• Exercise aim:
Extract each line holding the word "will" from the entries.

━━━ Excerpted data

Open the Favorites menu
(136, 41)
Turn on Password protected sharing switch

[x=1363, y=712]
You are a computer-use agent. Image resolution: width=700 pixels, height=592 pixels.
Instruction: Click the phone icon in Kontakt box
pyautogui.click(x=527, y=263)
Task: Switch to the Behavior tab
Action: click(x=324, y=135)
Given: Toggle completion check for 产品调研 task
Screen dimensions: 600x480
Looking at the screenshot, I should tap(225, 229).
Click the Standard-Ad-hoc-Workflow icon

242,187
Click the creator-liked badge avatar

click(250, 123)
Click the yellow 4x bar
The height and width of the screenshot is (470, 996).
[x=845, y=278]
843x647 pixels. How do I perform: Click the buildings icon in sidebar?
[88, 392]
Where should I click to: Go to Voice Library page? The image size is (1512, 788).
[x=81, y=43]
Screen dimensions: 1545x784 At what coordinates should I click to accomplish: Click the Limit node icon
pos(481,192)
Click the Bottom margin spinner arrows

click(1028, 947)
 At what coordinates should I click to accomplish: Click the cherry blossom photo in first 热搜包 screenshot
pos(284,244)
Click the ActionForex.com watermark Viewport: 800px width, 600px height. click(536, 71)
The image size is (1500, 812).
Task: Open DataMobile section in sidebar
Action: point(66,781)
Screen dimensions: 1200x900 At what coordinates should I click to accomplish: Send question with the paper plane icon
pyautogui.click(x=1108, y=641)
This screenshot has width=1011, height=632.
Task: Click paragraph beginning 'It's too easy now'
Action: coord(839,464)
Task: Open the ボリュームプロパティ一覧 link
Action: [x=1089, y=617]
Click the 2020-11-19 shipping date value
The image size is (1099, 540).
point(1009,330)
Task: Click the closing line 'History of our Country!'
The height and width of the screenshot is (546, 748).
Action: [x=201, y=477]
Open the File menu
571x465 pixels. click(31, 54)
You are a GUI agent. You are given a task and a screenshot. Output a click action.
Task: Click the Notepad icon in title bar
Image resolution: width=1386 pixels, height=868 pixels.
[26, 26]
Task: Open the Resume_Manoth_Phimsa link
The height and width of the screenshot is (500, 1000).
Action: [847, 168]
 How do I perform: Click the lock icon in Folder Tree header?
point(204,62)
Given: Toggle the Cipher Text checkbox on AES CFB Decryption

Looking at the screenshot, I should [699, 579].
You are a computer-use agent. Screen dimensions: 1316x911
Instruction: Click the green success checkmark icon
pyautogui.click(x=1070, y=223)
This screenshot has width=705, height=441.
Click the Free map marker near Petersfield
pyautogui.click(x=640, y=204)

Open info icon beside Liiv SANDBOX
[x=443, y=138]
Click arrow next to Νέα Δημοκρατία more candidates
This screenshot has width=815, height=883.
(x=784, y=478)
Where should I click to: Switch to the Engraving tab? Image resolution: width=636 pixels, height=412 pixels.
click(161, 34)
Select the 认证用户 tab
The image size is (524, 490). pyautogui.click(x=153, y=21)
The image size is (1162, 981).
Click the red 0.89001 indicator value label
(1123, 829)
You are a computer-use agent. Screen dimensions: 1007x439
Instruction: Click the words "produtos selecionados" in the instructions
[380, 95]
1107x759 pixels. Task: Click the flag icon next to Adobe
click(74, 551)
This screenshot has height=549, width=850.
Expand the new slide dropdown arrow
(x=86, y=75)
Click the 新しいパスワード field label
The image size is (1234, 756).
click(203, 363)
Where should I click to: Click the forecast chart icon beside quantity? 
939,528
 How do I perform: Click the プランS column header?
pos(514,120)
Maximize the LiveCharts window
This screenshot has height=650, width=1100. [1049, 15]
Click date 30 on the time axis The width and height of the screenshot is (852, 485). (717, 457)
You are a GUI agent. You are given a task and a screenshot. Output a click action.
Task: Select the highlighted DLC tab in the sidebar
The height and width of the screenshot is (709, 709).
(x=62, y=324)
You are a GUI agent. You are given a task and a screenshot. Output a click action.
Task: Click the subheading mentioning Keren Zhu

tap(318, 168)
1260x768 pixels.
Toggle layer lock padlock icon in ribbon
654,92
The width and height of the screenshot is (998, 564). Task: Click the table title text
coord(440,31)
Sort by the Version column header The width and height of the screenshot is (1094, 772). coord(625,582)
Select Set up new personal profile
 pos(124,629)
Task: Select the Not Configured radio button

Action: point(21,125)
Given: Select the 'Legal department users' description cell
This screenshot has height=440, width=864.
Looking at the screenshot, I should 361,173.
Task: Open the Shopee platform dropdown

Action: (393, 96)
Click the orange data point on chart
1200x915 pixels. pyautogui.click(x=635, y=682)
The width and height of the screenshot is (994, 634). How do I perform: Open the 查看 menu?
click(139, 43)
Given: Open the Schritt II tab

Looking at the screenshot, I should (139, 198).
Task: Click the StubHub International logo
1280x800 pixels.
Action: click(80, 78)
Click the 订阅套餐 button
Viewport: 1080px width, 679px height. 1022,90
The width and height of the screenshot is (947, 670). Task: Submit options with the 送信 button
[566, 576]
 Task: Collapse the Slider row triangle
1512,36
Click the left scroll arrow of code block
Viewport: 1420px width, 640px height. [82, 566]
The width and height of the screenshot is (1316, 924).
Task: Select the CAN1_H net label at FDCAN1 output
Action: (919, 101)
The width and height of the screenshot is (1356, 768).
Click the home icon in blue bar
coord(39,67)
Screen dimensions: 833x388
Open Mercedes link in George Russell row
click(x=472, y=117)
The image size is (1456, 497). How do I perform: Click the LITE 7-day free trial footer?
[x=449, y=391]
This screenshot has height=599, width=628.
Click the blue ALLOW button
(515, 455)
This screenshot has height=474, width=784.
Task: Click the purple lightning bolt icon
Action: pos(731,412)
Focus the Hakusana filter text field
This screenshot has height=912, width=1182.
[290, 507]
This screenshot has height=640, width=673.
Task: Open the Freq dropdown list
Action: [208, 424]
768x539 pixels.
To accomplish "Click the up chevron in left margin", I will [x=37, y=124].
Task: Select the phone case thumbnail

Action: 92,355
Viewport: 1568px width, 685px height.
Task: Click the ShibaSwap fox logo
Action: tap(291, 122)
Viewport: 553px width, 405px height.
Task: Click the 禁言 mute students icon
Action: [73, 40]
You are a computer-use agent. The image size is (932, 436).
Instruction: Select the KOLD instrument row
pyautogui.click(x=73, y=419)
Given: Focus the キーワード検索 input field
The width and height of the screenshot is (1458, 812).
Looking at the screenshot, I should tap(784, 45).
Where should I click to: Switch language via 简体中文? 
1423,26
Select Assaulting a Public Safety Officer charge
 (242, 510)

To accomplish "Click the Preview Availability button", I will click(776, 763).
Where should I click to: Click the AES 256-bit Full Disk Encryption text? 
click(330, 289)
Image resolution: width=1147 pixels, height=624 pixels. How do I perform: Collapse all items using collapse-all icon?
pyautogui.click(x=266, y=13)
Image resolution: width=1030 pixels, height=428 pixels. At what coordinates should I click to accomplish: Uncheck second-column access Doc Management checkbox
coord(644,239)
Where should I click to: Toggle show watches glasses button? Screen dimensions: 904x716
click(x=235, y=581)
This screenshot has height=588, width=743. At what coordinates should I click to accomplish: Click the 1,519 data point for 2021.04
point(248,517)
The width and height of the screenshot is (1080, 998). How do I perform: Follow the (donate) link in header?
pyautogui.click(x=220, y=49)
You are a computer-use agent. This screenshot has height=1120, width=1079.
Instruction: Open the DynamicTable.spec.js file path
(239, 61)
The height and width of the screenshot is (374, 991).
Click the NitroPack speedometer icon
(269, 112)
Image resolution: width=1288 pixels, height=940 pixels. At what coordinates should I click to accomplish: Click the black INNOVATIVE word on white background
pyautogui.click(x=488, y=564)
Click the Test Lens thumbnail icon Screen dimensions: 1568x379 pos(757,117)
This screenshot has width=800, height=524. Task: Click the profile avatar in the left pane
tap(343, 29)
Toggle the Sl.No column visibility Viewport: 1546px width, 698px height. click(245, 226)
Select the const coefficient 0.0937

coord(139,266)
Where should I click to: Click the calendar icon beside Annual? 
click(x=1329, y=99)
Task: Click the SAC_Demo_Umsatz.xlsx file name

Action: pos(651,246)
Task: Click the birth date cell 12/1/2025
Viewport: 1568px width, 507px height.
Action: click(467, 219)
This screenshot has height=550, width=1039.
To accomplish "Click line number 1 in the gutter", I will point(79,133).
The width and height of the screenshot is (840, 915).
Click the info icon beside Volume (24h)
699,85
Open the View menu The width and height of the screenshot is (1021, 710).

━━━━━━

• Answer to this exercise:
To accomplish "Click the up chevron in left margin", I will [x=37, y=124].
To accomplish "Click the Preview Availability button", I will click(776, 763).
To accomplish "Click line number 1 in the gutter", I will point(79,133).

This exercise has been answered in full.